All lines from the one containing "The height and" through the last line of the listing should be given again exactly, with no pictures.
----------
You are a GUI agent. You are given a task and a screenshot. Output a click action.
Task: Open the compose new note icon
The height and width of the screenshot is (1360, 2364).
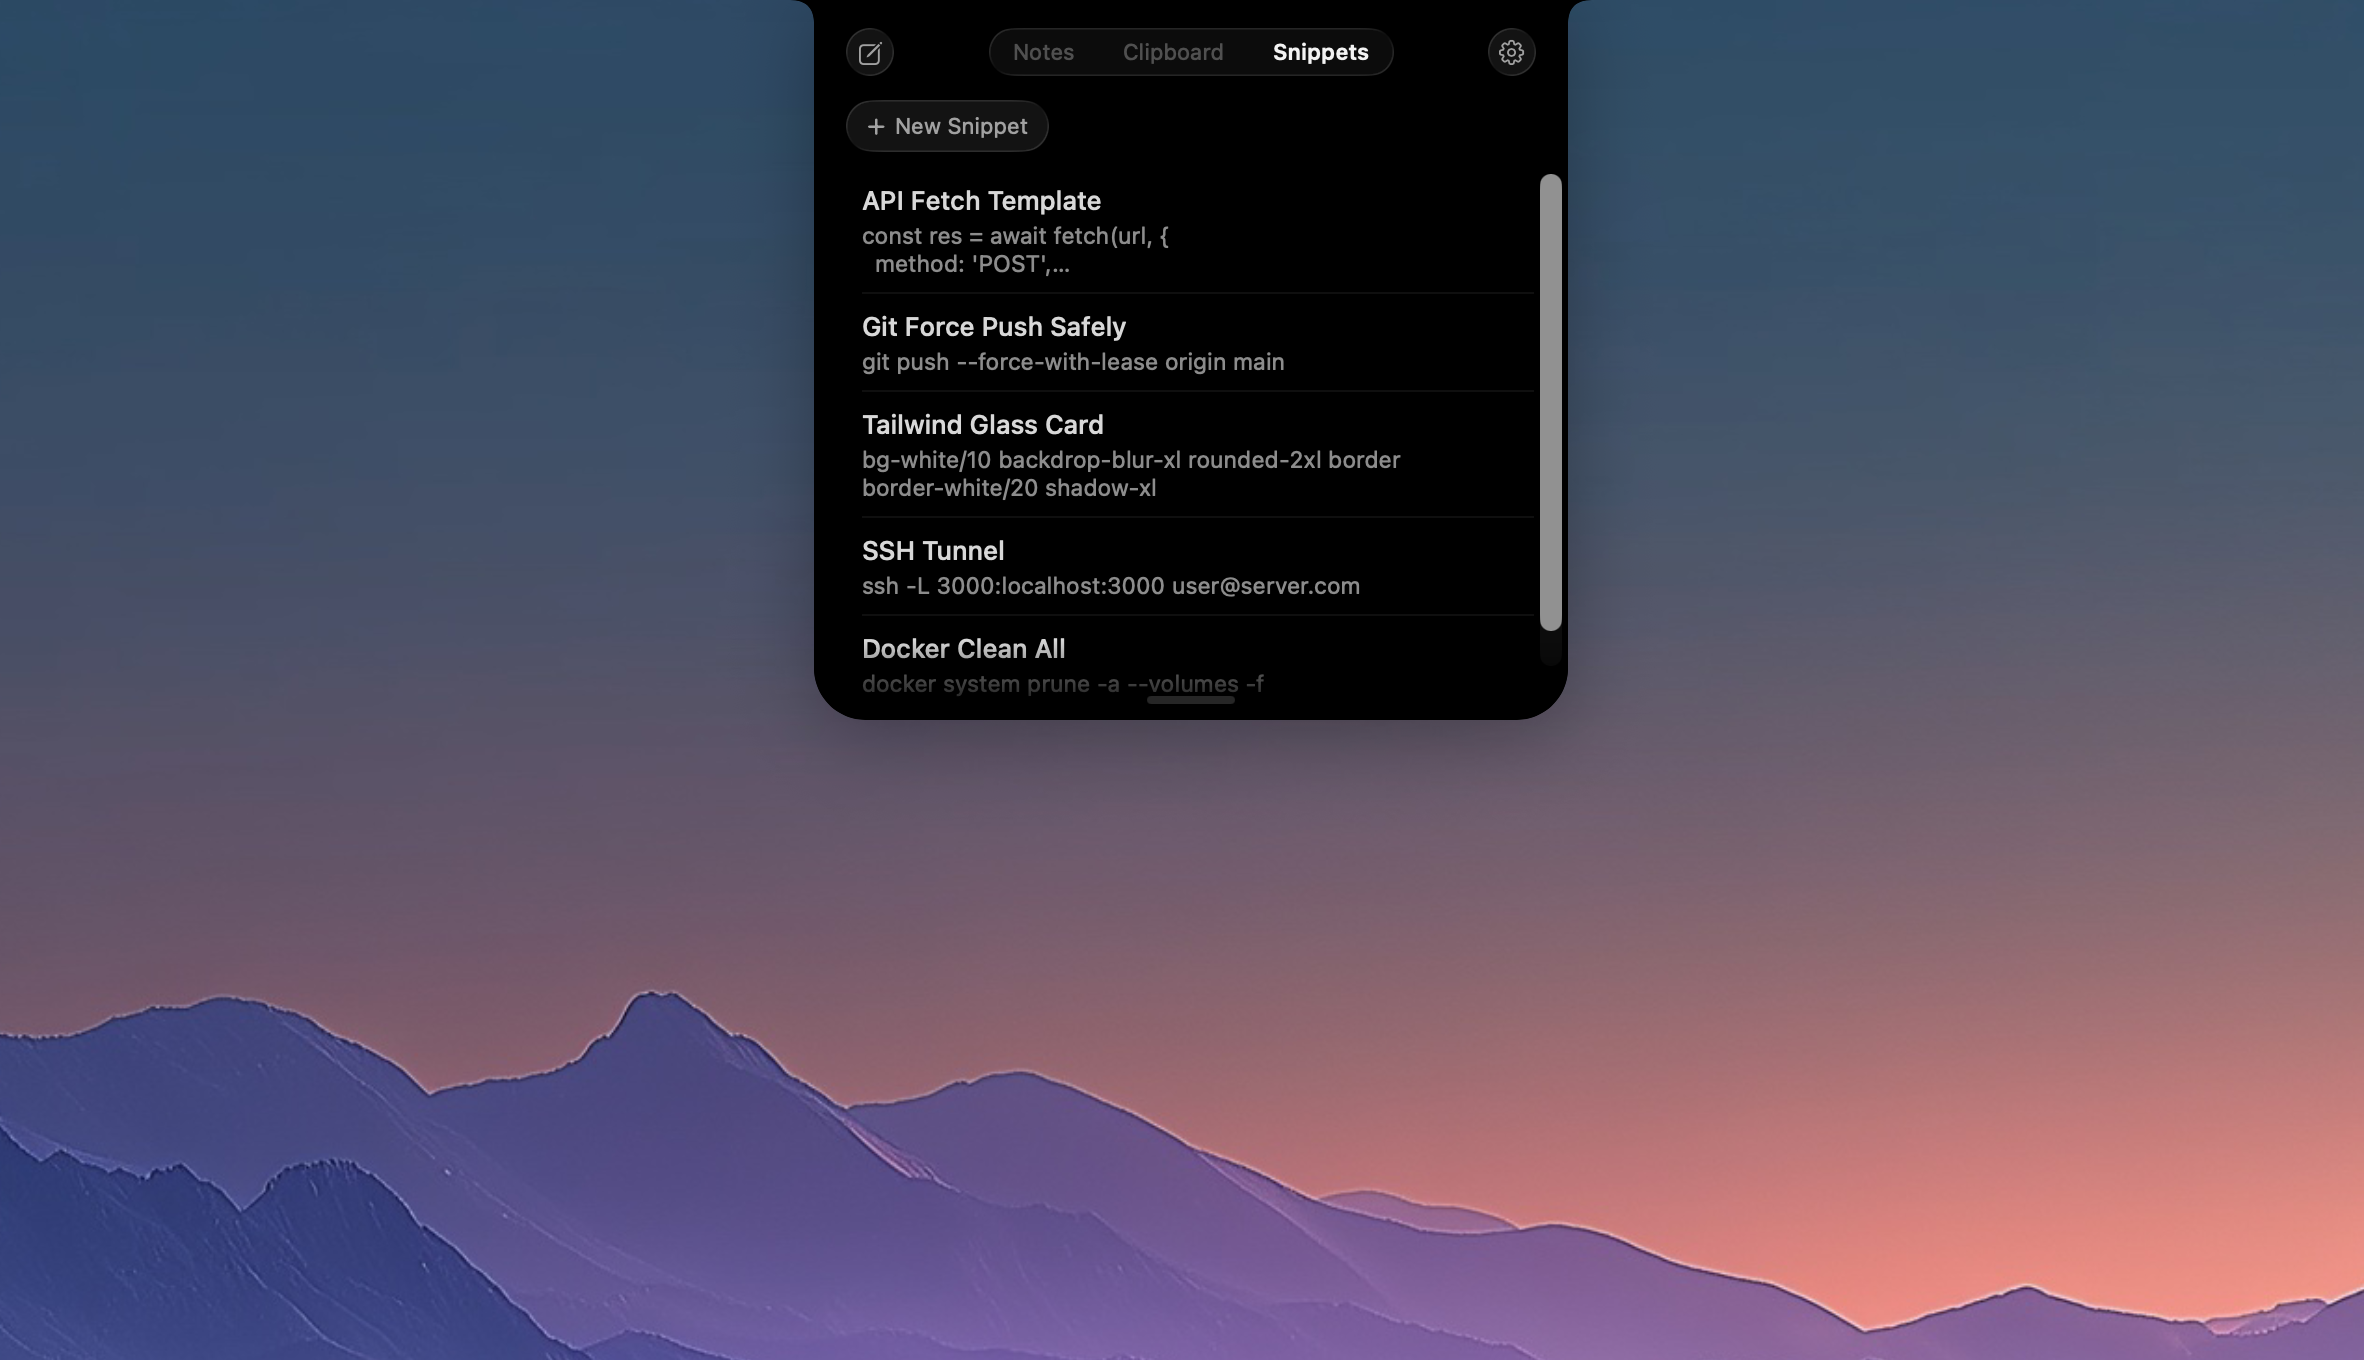[x=869, y=52]
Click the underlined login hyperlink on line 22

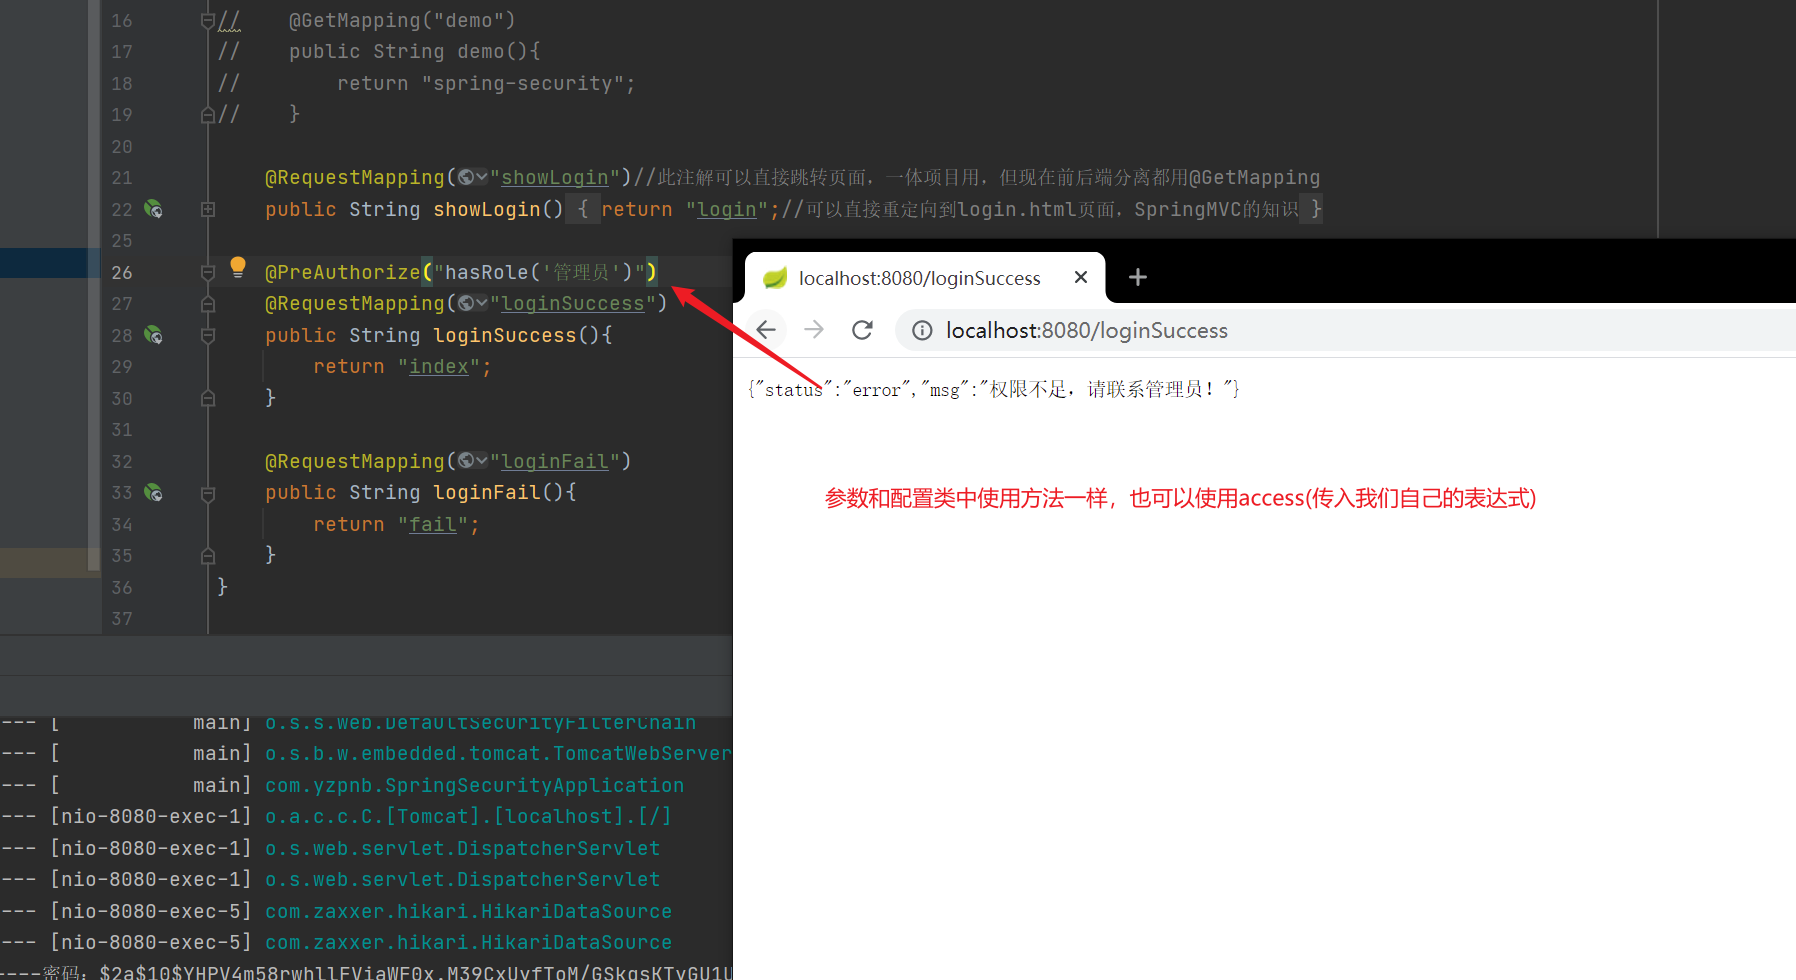pos(726,209)
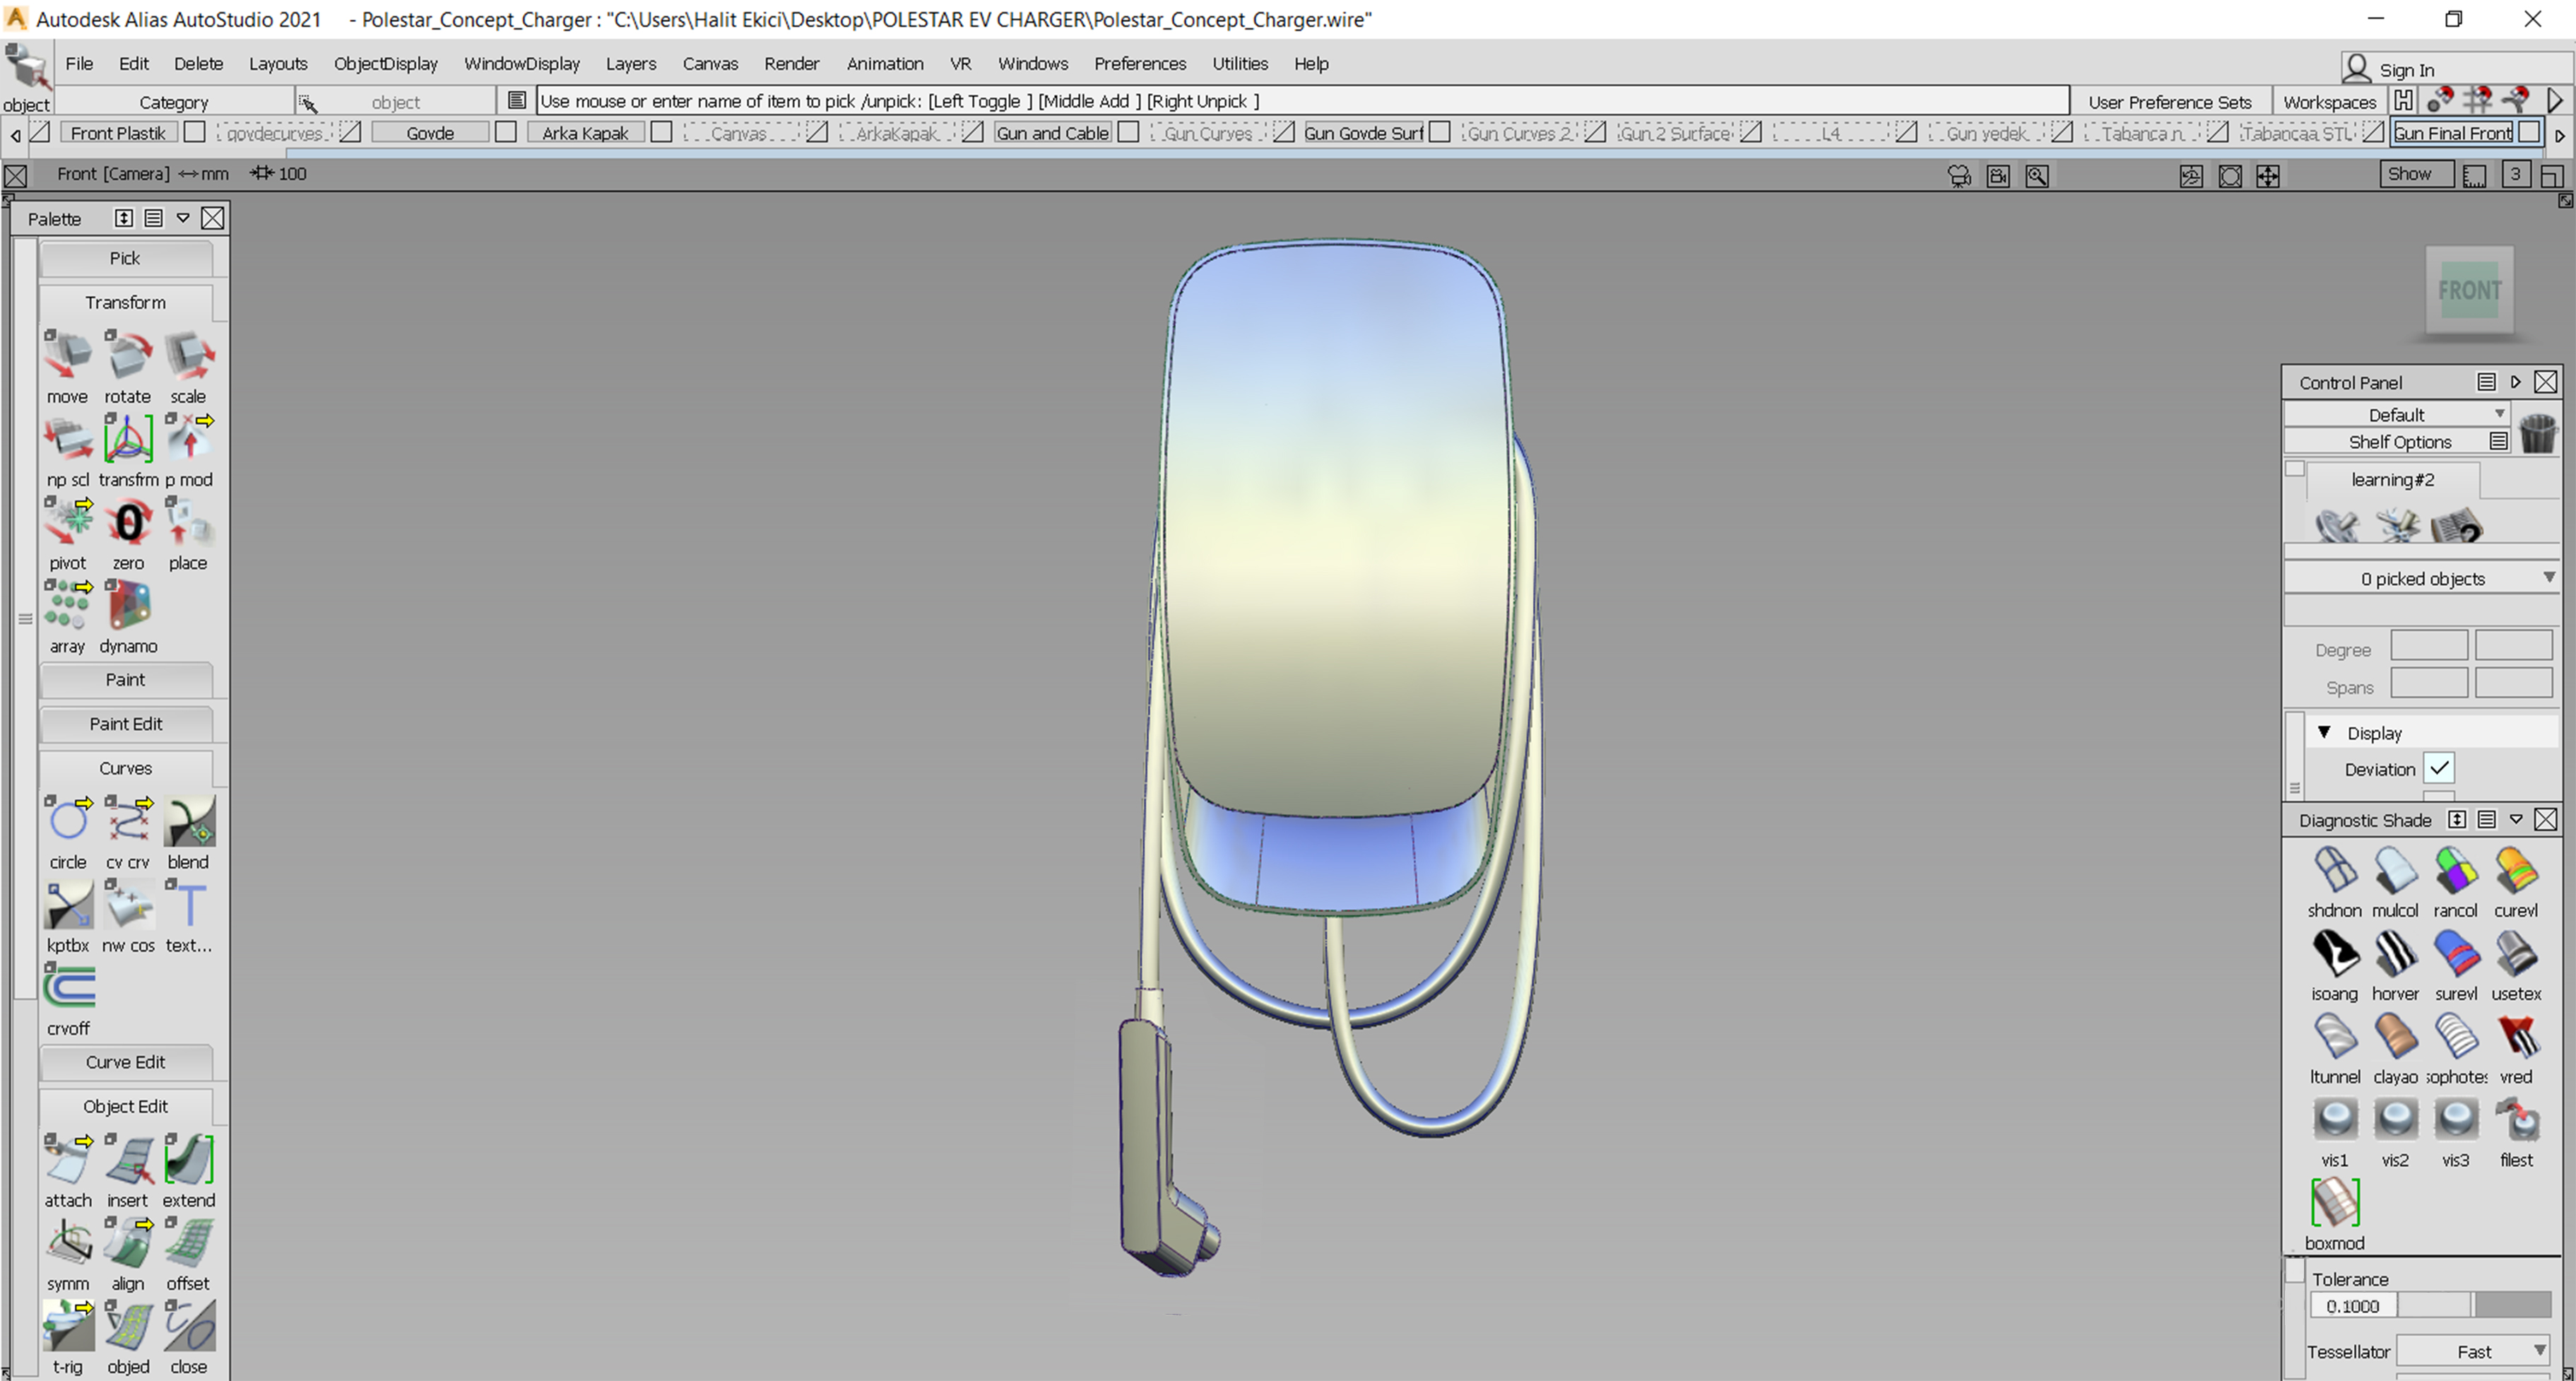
----------
» ANSWER SECTION:
The height and width of the screenshot is (1360, 2364).
[x=869, y=52]
Click the underlined login hyperlink on line 22

pos(726,209)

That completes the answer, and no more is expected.